Let’s assume for a second that this is true. Don’t apply make-up to your vagina. First of all, your vagina is inside of you so no one will see it and it’s a huge waste of time and good make-up. And your external lady parts don’t need make-up, either. It assumes you take the time to be hairless down there. If you do, that’s fine, and if you don’t, that’s fine, too.

For me, the thought of one more point of grooming, for exactly whose satisfaction I’m not even sure, is just one more chore. I’d rather be having sex than doing chores. No partner of mine has ever mentioned he’d be more into me if I had more make-up on. Anywhere.

After I thought through the make-up scenario, I Googled “vaginal contouring” to see for sure what it is and I watched the first few minutes of the Ann Summers video. (This was not the easiest thing to do while sharing a house with my father and my child. But I triumphed. For you.)

It’s not about make-up. (False advertising click bait!) But it is one more point for women to feel insecure about. Vaginal contouring, or vontouring, is the insertion of a little device that stimulates collagen production in the vagina and labia, to make things plumper and thus tighter.

This article in Bustle claims it’s not about “a whole boatload of unnecessary vanity,” then goes on to say actually it is about vanity:

[I]t may be the solution for those looking give their vagina new look after childbirth. According to Dr. Giese, childbirth can mess with the plumpness of the vagina, as well as distorting its features a bit. And that’s not even including what it does to the actual opening. You push something the size of a watermelon out of your vagina, and things can be a little different afterward.
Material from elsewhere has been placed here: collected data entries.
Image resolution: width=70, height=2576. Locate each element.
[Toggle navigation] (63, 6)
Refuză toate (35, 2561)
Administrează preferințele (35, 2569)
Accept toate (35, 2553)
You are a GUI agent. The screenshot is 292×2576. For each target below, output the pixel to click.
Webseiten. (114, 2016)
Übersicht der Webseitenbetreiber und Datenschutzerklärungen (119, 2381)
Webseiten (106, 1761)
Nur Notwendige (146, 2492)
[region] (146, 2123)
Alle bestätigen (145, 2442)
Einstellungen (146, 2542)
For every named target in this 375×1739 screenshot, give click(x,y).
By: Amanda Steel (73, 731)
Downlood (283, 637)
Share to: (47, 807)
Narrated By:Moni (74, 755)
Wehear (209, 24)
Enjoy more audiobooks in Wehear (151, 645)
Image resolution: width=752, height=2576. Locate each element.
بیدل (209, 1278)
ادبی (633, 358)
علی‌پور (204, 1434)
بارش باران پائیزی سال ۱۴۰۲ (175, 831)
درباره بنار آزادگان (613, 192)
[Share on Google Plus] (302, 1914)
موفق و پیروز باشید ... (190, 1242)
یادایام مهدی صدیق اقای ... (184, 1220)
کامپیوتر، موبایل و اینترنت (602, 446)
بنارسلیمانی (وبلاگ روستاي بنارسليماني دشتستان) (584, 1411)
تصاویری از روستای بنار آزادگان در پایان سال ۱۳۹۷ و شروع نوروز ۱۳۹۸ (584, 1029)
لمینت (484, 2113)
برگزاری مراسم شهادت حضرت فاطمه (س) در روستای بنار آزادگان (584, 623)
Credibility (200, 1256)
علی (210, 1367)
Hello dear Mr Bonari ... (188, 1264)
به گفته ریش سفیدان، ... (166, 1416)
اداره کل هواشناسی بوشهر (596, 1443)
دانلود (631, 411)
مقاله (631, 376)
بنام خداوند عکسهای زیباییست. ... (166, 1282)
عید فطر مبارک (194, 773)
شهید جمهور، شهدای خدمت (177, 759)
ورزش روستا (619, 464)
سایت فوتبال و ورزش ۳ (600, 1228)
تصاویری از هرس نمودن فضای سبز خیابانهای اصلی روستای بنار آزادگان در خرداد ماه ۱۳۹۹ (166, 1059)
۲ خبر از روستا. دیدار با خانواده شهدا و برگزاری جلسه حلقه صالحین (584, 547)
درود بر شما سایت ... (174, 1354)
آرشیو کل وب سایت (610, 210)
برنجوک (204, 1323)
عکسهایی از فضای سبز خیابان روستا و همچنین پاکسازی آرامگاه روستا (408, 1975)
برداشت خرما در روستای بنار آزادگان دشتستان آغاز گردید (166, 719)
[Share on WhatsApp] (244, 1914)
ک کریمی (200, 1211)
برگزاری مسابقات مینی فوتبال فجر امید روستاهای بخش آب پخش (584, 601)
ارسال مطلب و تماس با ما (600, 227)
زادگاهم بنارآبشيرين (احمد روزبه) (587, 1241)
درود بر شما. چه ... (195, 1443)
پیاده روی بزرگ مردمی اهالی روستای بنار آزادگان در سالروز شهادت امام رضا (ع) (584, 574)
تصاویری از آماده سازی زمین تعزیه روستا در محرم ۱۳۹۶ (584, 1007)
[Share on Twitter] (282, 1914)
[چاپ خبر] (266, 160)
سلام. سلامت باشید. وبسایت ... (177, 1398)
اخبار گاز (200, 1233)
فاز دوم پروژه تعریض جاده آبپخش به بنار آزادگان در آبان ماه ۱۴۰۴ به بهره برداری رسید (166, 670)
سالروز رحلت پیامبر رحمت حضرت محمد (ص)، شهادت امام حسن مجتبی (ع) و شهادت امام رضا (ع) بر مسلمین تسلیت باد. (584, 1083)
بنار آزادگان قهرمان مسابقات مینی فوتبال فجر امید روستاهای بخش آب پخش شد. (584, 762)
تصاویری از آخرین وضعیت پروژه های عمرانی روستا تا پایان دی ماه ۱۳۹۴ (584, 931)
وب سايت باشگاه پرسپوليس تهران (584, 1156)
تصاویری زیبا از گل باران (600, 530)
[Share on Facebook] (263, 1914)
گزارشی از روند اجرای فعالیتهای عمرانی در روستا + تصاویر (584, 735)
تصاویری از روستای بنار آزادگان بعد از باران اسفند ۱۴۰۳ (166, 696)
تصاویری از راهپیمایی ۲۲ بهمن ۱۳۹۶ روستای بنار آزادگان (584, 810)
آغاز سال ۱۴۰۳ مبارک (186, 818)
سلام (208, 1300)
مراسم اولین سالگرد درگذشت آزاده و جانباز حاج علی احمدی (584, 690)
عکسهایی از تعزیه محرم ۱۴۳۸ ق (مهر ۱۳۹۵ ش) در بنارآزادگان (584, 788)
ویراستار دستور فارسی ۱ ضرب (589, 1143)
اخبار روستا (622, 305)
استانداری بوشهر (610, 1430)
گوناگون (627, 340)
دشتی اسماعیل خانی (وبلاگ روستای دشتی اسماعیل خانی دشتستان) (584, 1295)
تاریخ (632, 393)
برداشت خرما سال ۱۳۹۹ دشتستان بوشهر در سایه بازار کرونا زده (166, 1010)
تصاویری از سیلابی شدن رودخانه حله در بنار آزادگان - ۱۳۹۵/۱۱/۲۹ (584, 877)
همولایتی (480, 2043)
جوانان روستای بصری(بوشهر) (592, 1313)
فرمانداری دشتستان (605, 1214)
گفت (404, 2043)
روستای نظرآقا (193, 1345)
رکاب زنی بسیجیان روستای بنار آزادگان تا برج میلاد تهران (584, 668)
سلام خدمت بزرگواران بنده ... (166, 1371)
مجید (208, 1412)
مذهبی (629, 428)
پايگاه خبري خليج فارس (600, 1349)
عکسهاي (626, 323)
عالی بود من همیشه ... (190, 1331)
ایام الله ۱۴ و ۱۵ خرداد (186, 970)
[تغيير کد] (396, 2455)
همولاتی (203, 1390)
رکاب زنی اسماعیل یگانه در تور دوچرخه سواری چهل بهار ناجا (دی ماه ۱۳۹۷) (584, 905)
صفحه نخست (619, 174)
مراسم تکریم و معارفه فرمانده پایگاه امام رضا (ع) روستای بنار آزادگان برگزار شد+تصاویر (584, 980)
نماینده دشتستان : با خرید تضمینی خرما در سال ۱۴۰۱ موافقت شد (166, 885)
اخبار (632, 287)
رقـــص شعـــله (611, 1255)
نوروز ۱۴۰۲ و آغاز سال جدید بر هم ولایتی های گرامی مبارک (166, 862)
But vontouring isn’t only for women who have had children. It’s also for women who maybe aren’t so thrilled about the look of their vaginas in general.

And it’s so convenient that you can do it on your lunch hour or while your nails dry after a mani-pedi!

I read through several articles that all quoted the same statistic, that about 40% of the women who have had this treatment say it increases sexual pleasure. I’m suspicious of that stat. It seems to me that it’s impossible to say that the increase in pleasure is due to the physical outcome of the procedure, a placebo effect caused by a woman assuming there will be an increase in pleasure, or an increase in a woman’s confidence that actually has nothing to do with the physical outcome of the procedure. If it’s the placebo or the increase in confidence, that means the procedure itself is baloney.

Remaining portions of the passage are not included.